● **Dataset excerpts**
*** Block opens ***

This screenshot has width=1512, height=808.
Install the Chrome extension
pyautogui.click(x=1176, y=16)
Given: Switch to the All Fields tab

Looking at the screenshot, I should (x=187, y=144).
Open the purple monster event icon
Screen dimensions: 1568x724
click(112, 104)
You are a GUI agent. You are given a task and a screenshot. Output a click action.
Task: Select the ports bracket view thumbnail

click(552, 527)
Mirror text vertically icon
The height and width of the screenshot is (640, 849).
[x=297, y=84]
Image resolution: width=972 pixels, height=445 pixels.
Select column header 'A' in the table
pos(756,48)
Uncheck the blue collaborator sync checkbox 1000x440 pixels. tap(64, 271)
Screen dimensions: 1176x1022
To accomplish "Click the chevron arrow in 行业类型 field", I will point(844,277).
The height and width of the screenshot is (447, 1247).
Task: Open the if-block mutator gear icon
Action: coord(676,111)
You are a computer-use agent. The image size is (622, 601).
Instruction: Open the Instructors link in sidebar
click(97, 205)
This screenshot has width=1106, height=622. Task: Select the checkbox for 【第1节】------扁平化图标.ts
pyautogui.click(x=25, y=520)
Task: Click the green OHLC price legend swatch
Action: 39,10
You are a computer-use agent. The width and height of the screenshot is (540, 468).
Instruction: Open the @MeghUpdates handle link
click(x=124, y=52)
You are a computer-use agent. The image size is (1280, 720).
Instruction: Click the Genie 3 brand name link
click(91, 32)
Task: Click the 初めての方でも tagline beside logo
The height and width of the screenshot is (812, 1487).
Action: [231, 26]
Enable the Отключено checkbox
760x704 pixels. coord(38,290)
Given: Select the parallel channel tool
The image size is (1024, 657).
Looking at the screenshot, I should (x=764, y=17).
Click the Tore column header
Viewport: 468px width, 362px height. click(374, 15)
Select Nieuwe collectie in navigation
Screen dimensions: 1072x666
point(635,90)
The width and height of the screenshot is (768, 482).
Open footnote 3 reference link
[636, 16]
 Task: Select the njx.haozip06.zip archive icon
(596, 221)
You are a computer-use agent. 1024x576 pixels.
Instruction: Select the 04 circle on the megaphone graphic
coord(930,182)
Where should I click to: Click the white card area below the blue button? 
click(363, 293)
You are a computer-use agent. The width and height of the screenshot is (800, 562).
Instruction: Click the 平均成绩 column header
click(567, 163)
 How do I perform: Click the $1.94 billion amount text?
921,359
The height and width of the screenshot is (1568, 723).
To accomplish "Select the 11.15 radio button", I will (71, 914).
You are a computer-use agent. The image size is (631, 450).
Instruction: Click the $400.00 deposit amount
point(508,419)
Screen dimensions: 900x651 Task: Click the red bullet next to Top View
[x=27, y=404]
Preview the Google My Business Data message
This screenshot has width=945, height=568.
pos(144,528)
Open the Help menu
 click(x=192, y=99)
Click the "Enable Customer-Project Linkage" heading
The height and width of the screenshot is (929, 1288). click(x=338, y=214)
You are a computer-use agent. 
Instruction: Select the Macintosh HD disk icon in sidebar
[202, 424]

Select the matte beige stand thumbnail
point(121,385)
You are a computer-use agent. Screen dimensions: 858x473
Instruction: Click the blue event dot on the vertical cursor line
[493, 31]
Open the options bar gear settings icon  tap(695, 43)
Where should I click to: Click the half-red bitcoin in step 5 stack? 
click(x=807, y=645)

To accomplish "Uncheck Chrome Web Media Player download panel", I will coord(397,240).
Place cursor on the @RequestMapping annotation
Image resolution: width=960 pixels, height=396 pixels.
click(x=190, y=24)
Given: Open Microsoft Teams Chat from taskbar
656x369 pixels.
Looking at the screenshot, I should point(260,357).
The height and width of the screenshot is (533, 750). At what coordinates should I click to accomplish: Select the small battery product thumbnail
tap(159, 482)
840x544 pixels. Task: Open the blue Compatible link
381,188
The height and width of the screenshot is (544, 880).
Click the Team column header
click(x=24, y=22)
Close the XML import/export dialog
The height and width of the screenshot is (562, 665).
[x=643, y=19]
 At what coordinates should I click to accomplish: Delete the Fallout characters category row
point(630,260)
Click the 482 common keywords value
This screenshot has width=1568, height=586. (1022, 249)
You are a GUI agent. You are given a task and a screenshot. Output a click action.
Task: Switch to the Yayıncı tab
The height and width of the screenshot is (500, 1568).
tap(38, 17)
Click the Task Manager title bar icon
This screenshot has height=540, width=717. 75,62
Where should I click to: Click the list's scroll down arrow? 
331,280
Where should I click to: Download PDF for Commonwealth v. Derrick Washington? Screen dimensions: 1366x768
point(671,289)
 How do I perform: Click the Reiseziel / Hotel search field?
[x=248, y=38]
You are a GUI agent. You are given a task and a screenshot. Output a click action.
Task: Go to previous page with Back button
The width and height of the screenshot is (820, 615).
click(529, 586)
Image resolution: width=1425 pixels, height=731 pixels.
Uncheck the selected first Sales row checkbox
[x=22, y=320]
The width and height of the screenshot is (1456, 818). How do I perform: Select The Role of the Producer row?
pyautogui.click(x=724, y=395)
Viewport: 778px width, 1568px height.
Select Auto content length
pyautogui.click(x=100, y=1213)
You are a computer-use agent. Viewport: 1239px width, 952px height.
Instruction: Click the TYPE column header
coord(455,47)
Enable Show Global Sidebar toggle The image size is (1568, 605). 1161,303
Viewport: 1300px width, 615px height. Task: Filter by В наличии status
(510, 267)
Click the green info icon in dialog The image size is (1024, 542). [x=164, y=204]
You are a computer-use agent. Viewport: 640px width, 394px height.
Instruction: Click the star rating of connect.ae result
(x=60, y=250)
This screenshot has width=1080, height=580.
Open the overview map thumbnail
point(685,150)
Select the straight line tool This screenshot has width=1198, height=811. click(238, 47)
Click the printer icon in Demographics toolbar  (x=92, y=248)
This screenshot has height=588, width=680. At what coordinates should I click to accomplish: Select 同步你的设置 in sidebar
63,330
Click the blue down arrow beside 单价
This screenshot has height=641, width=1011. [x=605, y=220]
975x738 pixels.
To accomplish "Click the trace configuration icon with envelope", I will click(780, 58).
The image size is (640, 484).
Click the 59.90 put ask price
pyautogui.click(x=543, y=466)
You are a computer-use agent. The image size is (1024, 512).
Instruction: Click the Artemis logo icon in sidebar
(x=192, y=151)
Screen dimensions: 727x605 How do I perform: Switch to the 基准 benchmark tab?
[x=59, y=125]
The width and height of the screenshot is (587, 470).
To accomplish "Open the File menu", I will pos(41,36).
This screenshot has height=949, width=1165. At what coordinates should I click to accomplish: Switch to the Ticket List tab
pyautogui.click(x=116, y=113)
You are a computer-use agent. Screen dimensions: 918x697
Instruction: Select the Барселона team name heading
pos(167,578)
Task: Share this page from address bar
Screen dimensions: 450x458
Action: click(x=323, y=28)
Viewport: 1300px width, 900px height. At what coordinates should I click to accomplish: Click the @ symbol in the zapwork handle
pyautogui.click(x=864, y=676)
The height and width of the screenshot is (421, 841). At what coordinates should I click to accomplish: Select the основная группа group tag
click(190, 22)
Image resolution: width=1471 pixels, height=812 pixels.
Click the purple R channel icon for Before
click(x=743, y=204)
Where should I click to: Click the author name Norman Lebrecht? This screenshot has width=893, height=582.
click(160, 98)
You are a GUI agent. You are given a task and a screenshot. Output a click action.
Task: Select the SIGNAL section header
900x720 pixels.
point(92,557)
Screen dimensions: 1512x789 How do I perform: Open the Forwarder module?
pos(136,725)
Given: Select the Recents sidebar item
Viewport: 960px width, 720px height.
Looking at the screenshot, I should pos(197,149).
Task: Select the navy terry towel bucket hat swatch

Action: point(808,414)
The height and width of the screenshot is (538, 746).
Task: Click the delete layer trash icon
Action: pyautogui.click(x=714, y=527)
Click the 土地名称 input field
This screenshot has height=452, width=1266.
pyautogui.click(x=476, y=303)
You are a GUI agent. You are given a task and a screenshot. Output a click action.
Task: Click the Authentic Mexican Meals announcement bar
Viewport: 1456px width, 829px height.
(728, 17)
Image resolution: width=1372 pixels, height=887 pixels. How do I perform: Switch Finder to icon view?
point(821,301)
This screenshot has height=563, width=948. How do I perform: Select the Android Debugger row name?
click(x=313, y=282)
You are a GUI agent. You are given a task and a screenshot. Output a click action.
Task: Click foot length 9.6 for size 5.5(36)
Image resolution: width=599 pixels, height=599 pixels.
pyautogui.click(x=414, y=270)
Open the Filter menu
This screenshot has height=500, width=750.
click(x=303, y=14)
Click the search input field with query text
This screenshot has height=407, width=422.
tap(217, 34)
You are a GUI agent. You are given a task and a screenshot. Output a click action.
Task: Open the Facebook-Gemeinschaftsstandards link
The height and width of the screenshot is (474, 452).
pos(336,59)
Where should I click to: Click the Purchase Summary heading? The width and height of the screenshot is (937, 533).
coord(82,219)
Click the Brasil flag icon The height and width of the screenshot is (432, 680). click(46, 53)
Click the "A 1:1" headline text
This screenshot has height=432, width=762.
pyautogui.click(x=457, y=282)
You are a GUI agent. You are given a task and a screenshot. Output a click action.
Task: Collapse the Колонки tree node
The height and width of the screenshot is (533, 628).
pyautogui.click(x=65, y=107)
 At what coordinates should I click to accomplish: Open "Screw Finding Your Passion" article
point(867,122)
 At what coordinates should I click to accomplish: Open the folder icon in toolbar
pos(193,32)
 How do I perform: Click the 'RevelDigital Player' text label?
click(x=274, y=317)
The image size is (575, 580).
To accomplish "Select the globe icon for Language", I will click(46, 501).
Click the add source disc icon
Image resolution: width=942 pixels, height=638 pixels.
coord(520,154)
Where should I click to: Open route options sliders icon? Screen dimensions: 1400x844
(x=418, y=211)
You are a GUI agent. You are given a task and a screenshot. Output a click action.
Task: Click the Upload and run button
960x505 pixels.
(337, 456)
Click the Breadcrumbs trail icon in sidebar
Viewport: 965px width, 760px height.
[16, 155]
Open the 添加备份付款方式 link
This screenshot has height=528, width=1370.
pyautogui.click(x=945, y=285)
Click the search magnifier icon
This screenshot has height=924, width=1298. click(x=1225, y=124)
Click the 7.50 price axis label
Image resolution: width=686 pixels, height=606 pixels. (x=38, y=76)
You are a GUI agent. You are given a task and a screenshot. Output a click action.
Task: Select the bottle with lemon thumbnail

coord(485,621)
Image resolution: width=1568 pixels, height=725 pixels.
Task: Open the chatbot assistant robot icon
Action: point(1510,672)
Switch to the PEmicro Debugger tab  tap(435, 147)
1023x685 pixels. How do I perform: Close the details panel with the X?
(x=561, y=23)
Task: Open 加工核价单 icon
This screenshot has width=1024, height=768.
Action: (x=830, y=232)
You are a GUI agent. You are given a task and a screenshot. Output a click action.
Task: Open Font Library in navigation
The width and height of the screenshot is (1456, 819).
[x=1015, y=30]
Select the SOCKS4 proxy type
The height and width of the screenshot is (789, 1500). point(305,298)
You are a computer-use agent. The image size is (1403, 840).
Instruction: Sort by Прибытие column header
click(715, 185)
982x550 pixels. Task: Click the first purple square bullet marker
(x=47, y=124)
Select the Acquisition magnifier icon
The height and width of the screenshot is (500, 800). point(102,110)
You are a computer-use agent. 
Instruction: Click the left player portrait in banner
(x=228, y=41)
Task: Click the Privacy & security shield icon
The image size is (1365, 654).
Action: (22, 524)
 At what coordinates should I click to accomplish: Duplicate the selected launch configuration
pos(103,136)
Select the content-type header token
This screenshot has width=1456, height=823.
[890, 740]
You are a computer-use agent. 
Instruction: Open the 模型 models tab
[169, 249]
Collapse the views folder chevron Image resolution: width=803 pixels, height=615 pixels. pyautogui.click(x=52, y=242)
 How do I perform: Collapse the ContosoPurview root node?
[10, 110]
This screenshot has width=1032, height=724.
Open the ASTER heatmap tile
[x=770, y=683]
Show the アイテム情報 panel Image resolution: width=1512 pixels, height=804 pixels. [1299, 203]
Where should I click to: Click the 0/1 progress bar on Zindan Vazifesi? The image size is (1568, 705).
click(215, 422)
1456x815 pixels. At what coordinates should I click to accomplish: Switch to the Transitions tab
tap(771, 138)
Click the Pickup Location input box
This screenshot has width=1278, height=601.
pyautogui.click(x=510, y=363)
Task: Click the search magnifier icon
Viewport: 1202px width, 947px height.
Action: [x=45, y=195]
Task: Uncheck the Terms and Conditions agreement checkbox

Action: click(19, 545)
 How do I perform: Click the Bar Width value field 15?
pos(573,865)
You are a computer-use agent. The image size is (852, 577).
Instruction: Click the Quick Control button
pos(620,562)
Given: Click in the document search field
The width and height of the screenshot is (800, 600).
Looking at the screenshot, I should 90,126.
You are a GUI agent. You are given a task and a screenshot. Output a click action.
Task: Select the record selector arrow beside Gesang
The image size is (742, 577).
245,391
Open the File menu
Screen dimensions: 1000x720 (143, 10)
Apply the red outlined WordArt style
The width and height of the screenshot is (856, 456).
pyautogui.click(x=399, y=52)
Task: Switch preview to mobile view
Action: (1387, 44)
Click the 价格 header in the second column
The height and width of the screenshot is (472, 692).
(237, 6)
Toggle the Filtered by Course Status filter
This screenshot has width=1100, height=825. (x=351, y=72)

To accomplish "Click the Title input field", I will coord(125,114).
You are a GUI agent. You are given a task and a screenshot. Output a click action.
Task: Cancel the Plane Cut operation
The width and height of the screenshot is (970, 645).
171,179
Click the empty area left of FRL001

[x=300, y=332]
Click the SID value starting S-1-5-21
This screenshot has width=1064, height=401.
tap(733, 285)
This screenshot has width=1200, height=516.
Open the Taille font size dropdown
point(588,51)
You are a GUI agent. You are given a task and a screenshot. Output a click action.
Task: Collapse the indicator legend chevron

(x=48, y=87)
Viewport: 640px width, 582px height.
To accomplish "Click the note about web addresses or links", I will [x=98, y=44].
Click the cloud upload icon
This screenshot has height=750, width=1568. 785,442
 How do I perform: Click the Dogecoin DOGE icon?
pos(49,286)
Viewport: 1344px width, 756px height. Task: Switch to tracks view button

*** Block closes ***

● **Task description**
Out of the records, collect only those lines that contain the string "from".

● **Exercise output**
Given: Open Microsoft Teams Chat from taskbar
Task: Share this page from address bar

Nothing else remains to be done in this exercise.